Watkins Glen – Day two from an Evo X
Day two was awesome. Having rest before going on track helped more than I could have imagined. We were going to have instruction for the first session of the day, then we would get rid of the lesson plan for the rest of the event and utilized what we had learned.
Mike had the Supra on track in the morning until a black flagged caution caused everybody to pit in. We saw Mike getting towed in, not for causing the caution, but because the car died and wouldn’t restart. A lot of the team went to work getting the problem diagnosed, which we thought was a fuel pump problem. There is still something not right about the system as it was in the connector that plugged into the top of the fuel pump assembly that was causing the issue. Through some soldering, rewiring and plenty of sailor talk, the car got back up and running. Tim did most of the surgery while the rest of us acted like a surgical staff, getting scalpels and rags ready.The car would need to be completely rewired eventually, but it was back and running and would survive for this trip.
Session 2 on the second day, I was signed off by Jim and ready to run solo.Jim wanted to let me know he would be watching from the guardrail, and when I asked him which one, he indicated all of them. I told him I wouldn’t make him look bad and headed off on my own. With a clear focus on the track and not on my instructor’s reactions, I ran some damn good times on the track. I put the video camera in the cockpit, and recorded the runs. The wide-angle lens definitely skews how the approach is on the cars. The track was relatively clear and I passed most of the field, knowing that Sean, Chris and Scott were somewhere on the track never to be seen. Close to the end of the session, I watched a gold 911 push, coming into the laces of the boot as he went off road. It was all in slow motion, but I am sure felt pretty quick to him.
Niagara Region PCA Drivers Education course with a 2008 Mitsubishi Evolution X.

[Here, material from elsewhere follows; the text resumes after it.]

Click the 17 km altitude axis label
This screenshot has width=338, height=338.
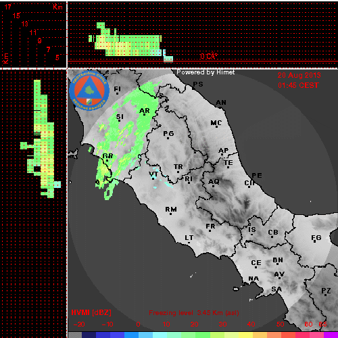click(x=8, y=7)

The third session was nothing short of perfect. If I had only had enough time to prep cameras again, this would have been the trophy keeper. I was hustling pretty good through most of the track, running clean, and passing which felt like every Porsche on the planet. Finally 4-5 laps in I saw it. There was an ominous gray Evo X on the horizon, and I wasn’t going to let him off easy. I knew Chris had at least 50hp on me, but I also knew he was limping in the braking department. He was complaining about some surging on the last session and it was like stalking a wounded animal once you knew the weakness.

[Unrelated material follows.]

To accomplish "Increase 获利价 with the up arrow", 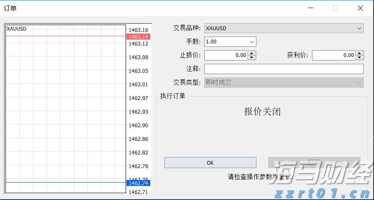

Half a lap or so, going into the boot, I knew he spotted me in the mirror. For about 4-5 turns I could seem him sand-bagging the throttle, trying to keep the entertainment value up. Knowing he had the power, I wasn’t sand bagging, but made sure I made up the speed in the braking zones. His car would pull away hard in the straights, but I watched the brake lights go on, and set my mark for a third of the distance later than he was. After a solid lap, I was still there wearing him down. A few lapped traffic vehicles to contend with helped out along the way but it was the powerful runs I needed to really appreciate the car. He gave me a pass signal the turn before we reached the checkered so I took rode into the pits with pride, giving the devil ears to Tim and Harry who were heading out with the green group.
I had already decided to scrap the last session of the day. I was mentally OK, but the clouds were moving in, and I could not have had a better run than what I just did. Sure enough as the time grew near the rain started before the last run.
Tim’s wife came down with their daughter, so Tim headed out into the black group to at least take her around the track for the effort in the VR4. The track wasn’t too bad, but it was wet and required a dialing back of everything. Unfortunately the wrong combination got somebody out there, as we watched Tim roll back in shortly after following the yellow flag. Dave Moffitt had spun the 350Z and taken
off the new nose from the car, of course right in front of Tim and Ariane. That was not the ride Ariane needed to instill confidence in track time safety. While she described how they were sliding out there, and I tried to explain that it always feels like that from the passenger seat, we saw the Z roll back in, minus a front fascia.